Mais les avocats de l’ex-superministre jugent scandaleuse cette décision et ont déclaré récemment lors d’une conférence dans la capitale sénégalaise que leur client ne répondrait plus aux convocations des juges de la CREI, estimant que cette juridiction est "illégale" et "inconstitutionnelle". Il n’en fallait pas plus pour relancer le débat sur ce feuilleton politico-judiciaire, qui secoue le lanterneau politique sénégalais depuis plusieurs mois.
Pour le pouvoir en place, Wade fils n’a pas réussi à justifier sa fortune colossale dissimulée dans des comptes européens via des prête-noms, par conséquent il ne peut bénéficier d’une liberté provisoire à fortiori d’une relaxe comme le réclament ses partisans, qui estiment, eux, que Macky Sall veut en finir avec un adversaire redoutable et considèrent que Karim est tout simplement un prisonnier politique.

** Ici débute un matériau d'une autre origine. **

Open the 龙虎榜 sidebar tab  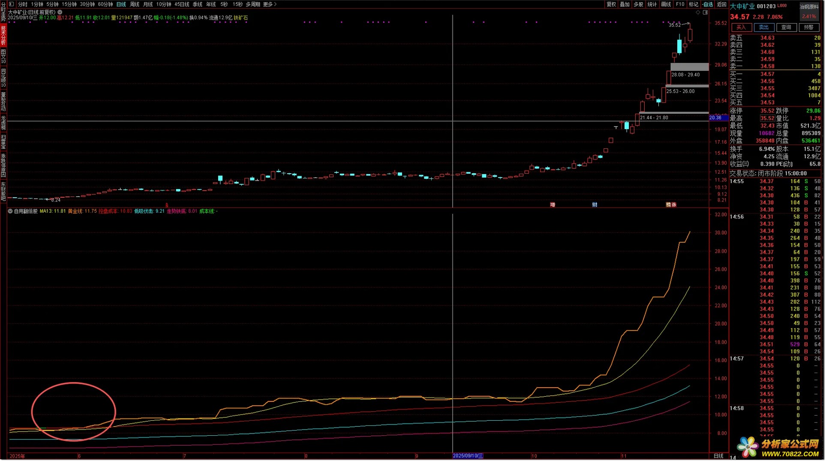pos(3,123)
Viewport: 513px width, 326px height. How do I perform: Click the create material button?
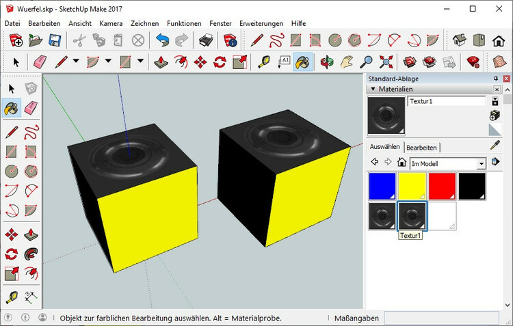click(496, 115)
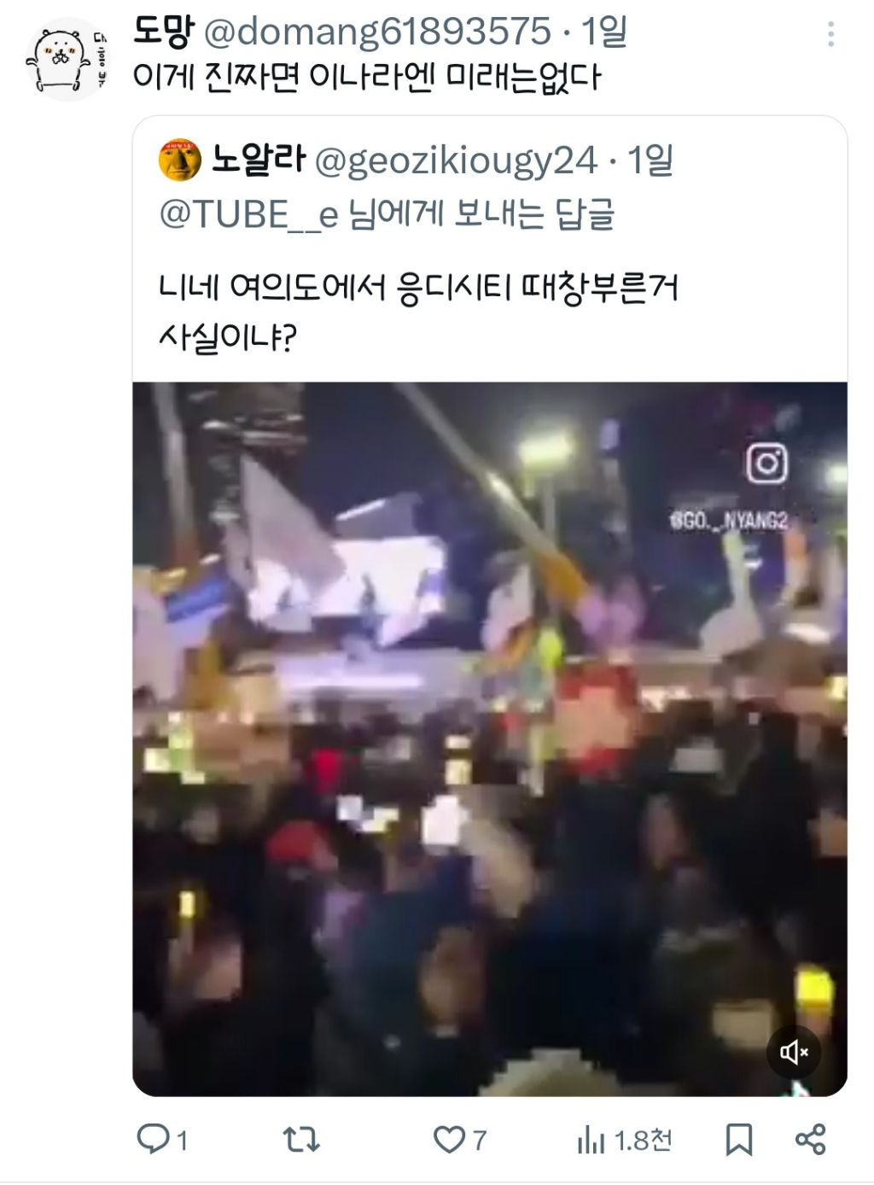Click the retweet arrows icon
874x1185 pixels.
click(x=301, y=1139)

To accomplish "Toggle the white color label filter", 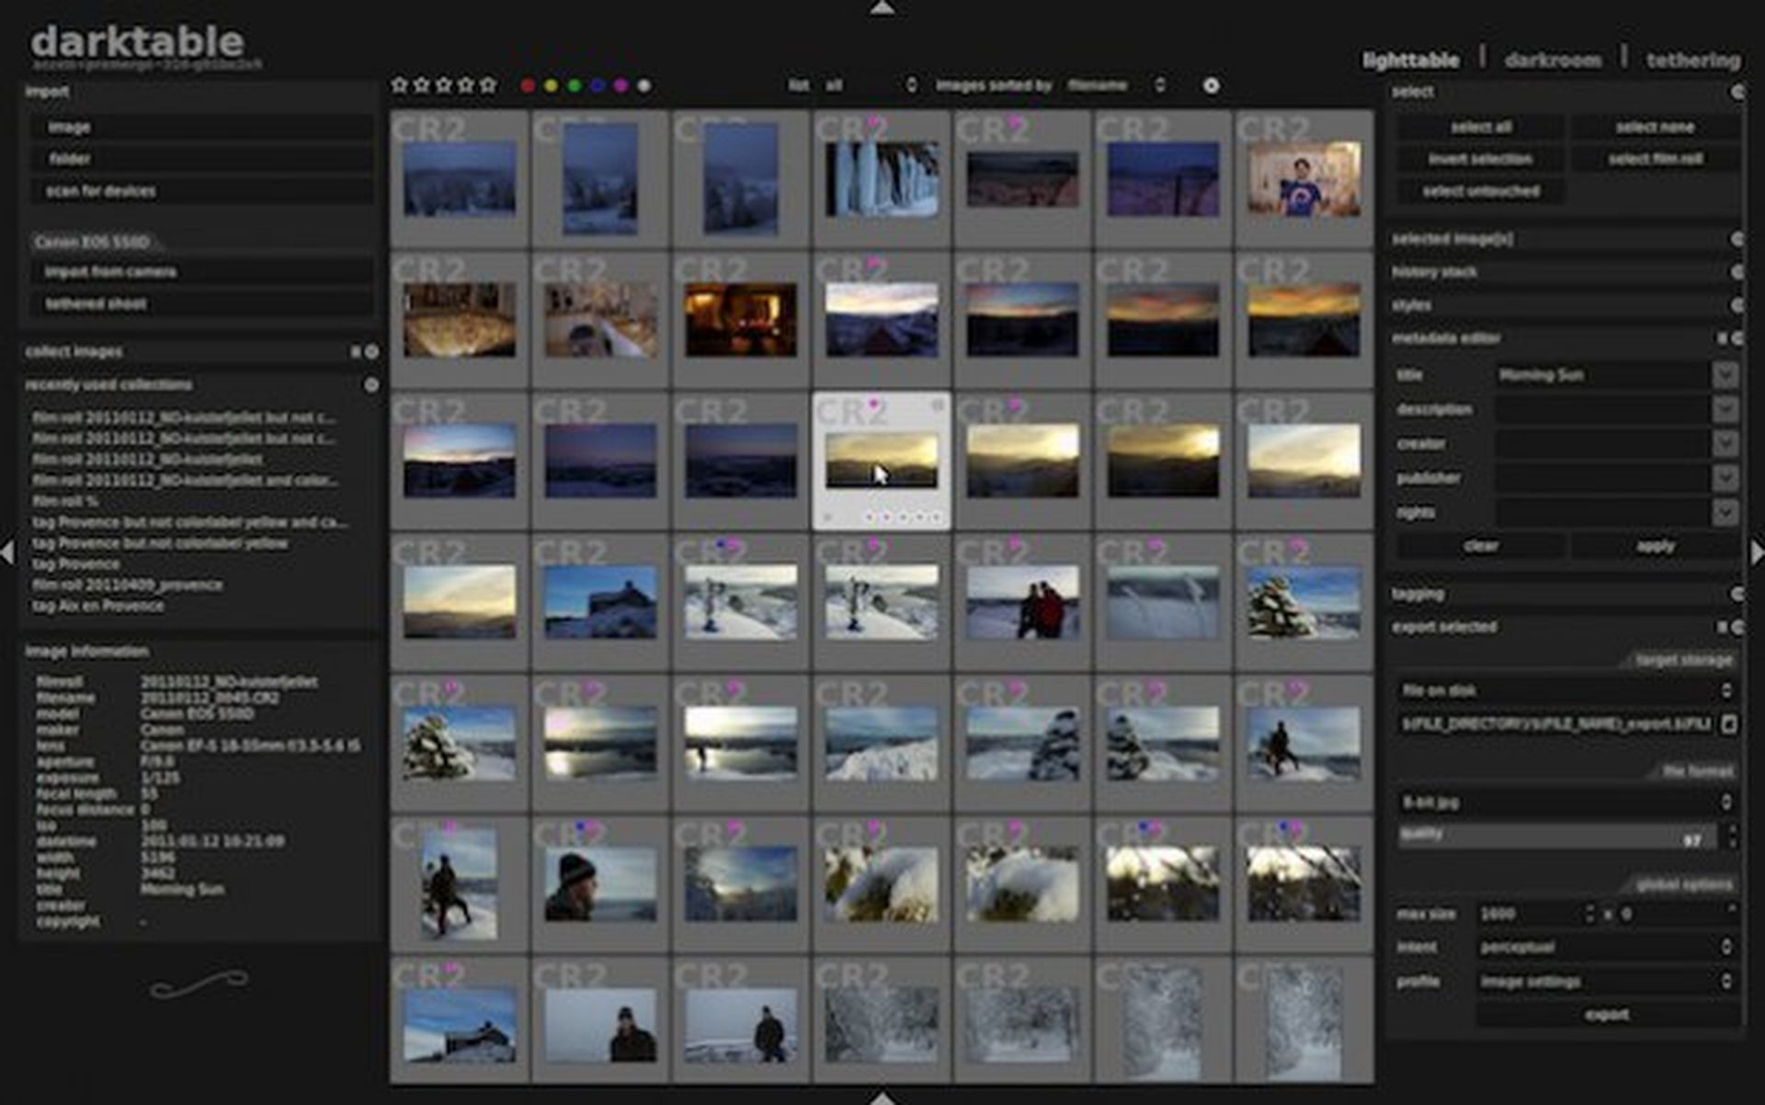I will (643, 85).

En cela les arguments ne manquent pas au collectif d’avocats pour conforter sa thèse : "Le 2 février 2013, la Cour de justice de la CEDEAO a indiqué que la présomption d’innocence de l’ancien ministre d’Etat a été violée, et la Cour suprême du Sénégal considère que le décret de nomination de tous les membres de la CREI méritait l’annulation". Fort de ces éléments il exige l’abandon pure et simple de la procédure. Dans tous les cas, sa décision est prise et sans appel : Karim ne répondra plus aux convocations des juges. Un des avocats du métis le plus célèbre du Sénégal subodore même que Macky Sall est prêt à faire abandonner les charges contre son client si ce dernier affirme publiquement qu’il ne fera plus de politique. Pour tout dire, selon les conseils de "Rimka", comme l’appellent affectueusement ses intimes, l’ex-employé de la Warburg Bank en Angleterre n’est ni plus ni moins qu’un prisonnier politique, et surtout un redoutable challenger à la présidentielle de 2017 qu’il faut brider dès à présent.

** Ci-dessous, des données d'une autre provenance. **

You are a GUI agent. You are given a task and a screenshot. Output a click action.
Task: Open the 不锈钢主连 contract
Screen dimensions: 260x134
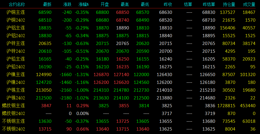(x=14, y=121)
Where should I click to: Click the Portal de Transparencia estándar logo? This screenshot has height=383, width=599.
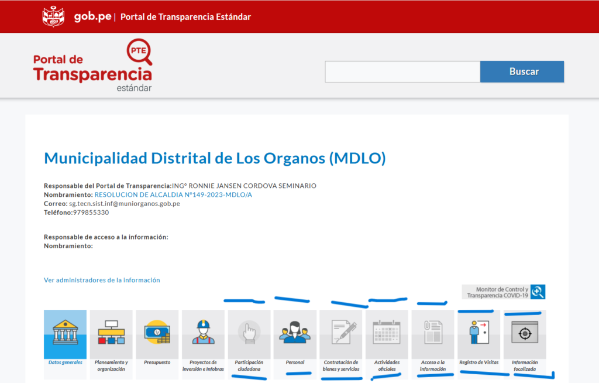(x=92, y=66)
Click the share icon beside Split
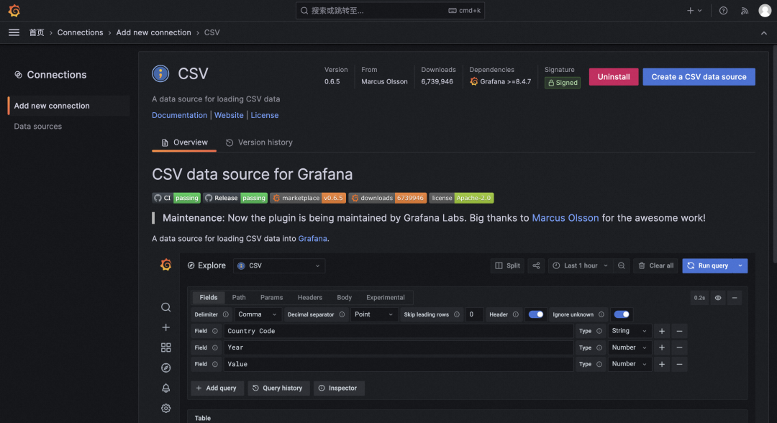Screen dimensions: 777x423 click(535, 265)
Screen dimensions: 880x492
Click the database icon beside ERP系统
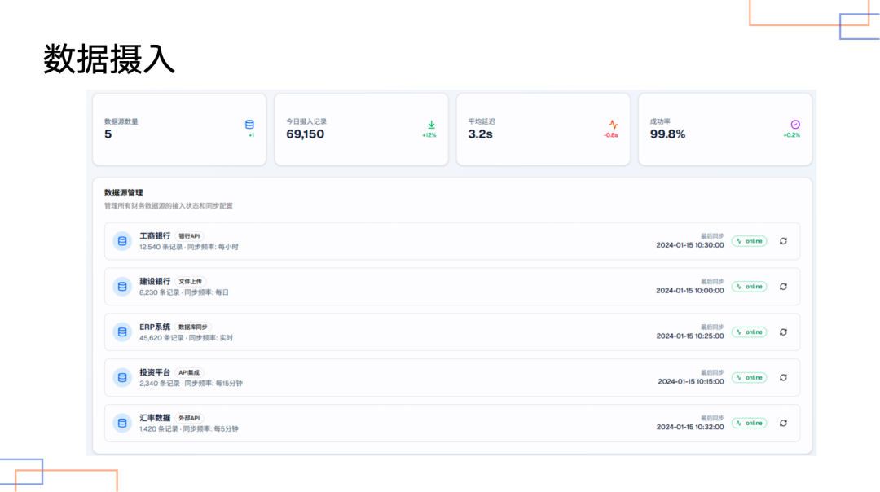pyautogui.click(x=122, y=332)

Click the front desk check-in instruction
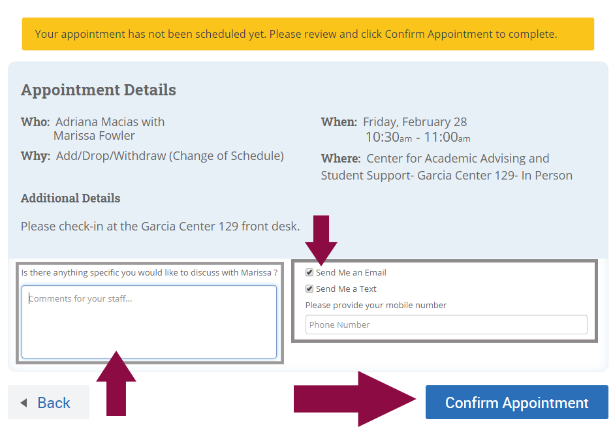coord(160,227)
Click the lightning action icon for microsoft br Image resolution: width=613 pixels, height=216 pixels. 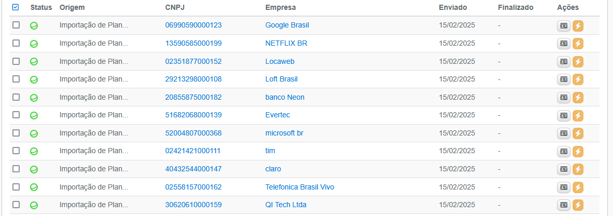pos(578,133)
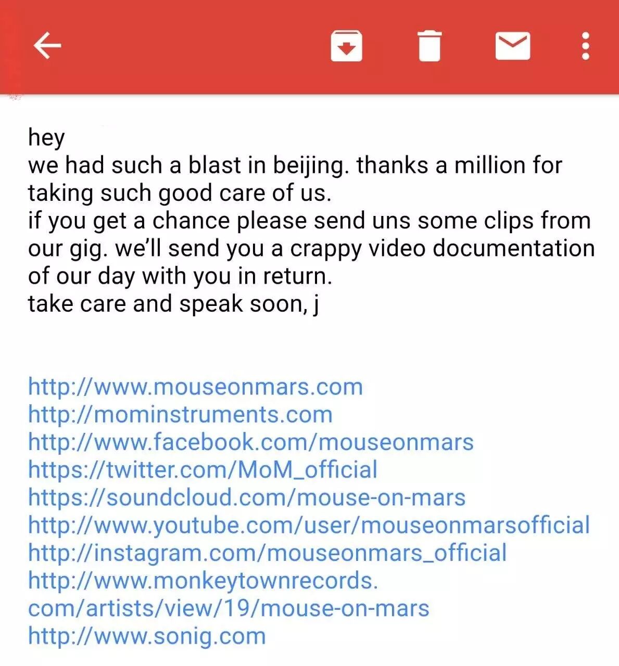Tap the blank space above the links
This screenshot has width=619, height=666.
click(309, 346)
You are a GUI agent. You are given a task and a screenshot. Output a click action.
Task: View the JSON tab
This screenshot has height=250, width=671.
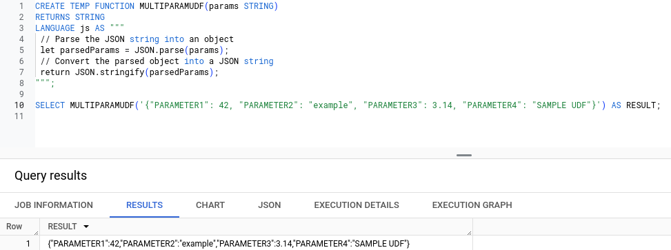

L’affaire doit sans doute embarrasser la CREI et par ricochet le pouvoir confrontés à cette fronde et à ce défi.
Mais la question fondamentale qui se pose est de savoir pourquoi est-ce maintenant que la défense juge la Cour illégale et inconstitutionnelle alors qu’elle a comparu à côté de son client à maintes reprises. Est-ce une stratégie ou un agacement de la défense ? A quoi rime alors cette volte-face ?

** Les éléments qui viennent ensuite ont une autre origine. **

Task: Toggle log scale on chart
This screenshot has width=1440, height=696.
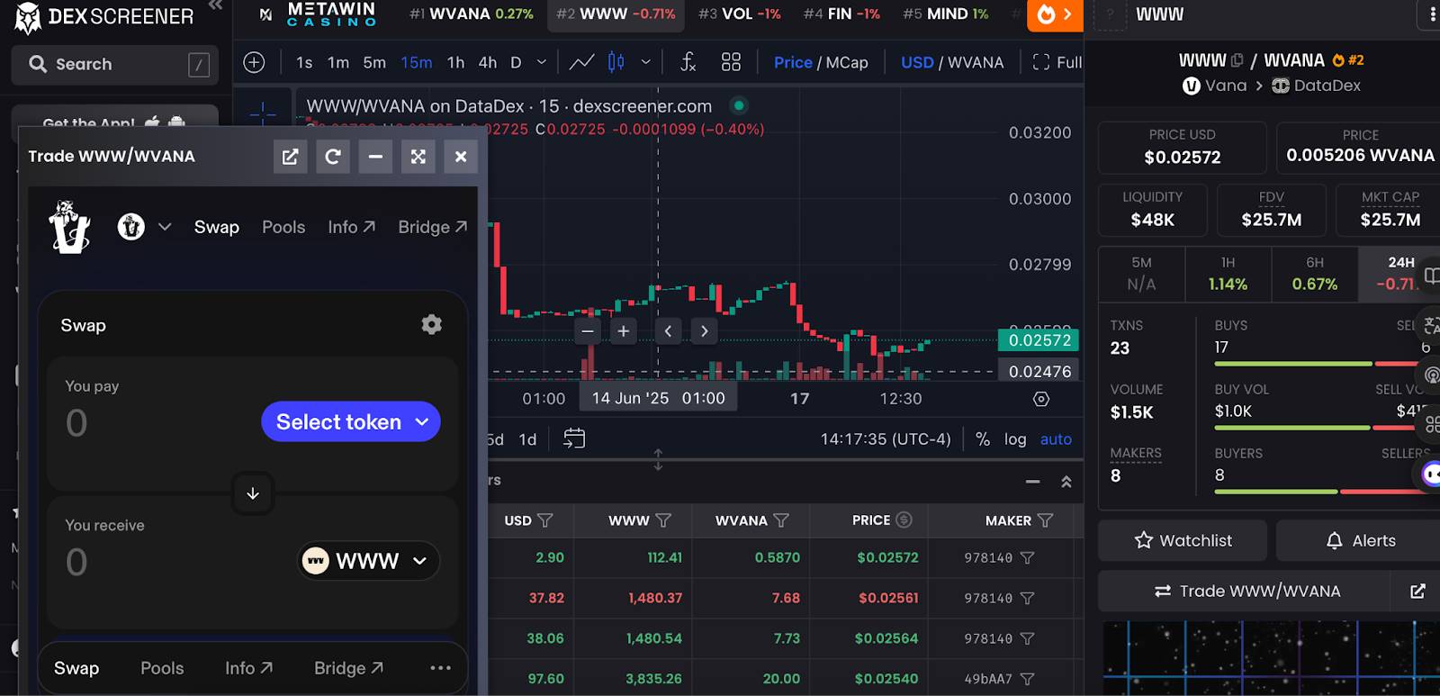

Ce feuilleton, à n’en point douter, continuera de défrayer la chronique, et au finish d’occulter les vrais problèmes des Sénégalais. Certes, il faut combattre l’impunité dans toutes ses formes, mais on a le sentiment qu’à Dakar la vie politique ne tourne qu’autour de ce dossier brûlant au détriment des grands chantiers tels que les problèmes d’électricité, de pénurie d’eau et du chômage des jeunes, ainsi que du pouvoir d’achat.